The director of the Division of Cognitive and Memory Disorders at the Ohio State Wexner Medical Center discussed benefits of both the pen-and-paper and digital assessments. [WATCH TIME: 7 minutes]
WATCH TIME: 7 minutes
“They're both self-administered, so you do not need an administrator, which is one of the biggest advantages of this test. Unlike the Mini-Mental State [Examination] or other tests where you needed an administrator, the SAGE test, the BrainTest are self-administered, and it takes away administrator bias.”
The Self-Administered Gerocognitive Exam (SAGE) was developed as a pen-and-paper test to measure cognitive function and identify individuals with mild cognitive impairment. A companion assessment, the BrainTest, accomplishes the same goal with the same questions, but is instead taken on a tablet or touchscreen computer.
In conversation with NeurologyLive®, Douglas Scharre, MD, director of the Division of Cognitive and Memory Disorders, department of neurology, the Ohio State Wexner Medical Center, outlined the functionality of both tests, which he described as “basically equivalent,” just differing in how they are presented. The primary advantage of both versions, he said, is the capability to be self-administered, thereby removing the need for an administrator, and eliminating potential administrator bias.

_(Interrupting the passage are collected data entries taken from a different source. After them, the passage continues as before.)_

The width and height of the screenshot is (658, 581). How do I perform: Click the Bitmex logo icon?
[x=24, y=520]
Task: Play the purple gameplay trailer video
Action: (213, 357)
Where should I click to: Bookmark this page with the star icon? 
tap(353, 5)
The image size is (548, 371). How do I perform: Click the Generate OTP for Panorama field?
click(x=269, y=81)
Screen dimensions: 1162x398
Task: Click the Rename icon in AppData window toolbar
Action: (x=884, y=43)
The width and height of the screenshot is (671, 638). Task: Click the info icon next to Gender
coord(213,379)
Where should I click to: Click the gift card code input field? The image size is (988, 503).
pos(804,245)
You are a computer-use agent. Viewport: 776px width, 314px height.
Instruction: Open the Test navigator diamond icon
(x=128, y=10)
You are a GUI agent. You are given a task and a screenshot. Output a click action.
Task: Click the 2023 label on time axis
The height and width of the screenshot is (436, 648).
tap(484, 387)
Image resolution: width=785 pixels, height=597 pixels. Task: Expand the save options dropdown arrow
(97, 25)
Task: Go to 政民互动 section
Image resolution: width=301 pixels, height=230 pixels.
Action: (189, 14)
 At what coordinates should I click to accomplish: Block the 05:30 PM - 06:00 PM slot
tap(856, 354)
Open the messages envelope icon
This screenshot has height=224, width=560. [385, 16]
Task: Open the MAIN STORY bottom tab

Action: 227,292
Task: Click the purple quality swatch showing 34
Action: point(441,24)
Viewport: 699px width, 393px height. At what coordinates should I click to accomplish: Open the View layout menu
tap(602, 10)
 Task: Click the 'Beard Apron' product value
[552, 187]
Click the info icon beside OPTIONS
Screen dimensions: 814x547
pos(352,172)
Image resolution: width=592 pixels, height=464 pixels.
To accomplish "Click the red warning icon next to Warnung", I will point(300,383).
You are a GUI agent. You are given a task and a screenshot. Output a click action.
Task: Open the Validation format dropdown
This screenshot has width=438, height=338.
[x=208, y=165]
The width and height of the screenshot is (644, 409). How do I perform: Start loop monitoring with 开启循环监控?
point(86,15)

SAGE is downloaded from a website and is free to use, but BrainTest, as a commercialized product, has an associated cost. The digital version is also automatically scored, whereas SAGE requires a health care provider to evaluate results, Scharre said. SAGE can be used as an effective case-finding tool for clinical trials, he added, allowing providers to screen more patients simultaneously than they would be able to with a test like the Mini-Mental State Examination, which requires an administrator to test each patient individually.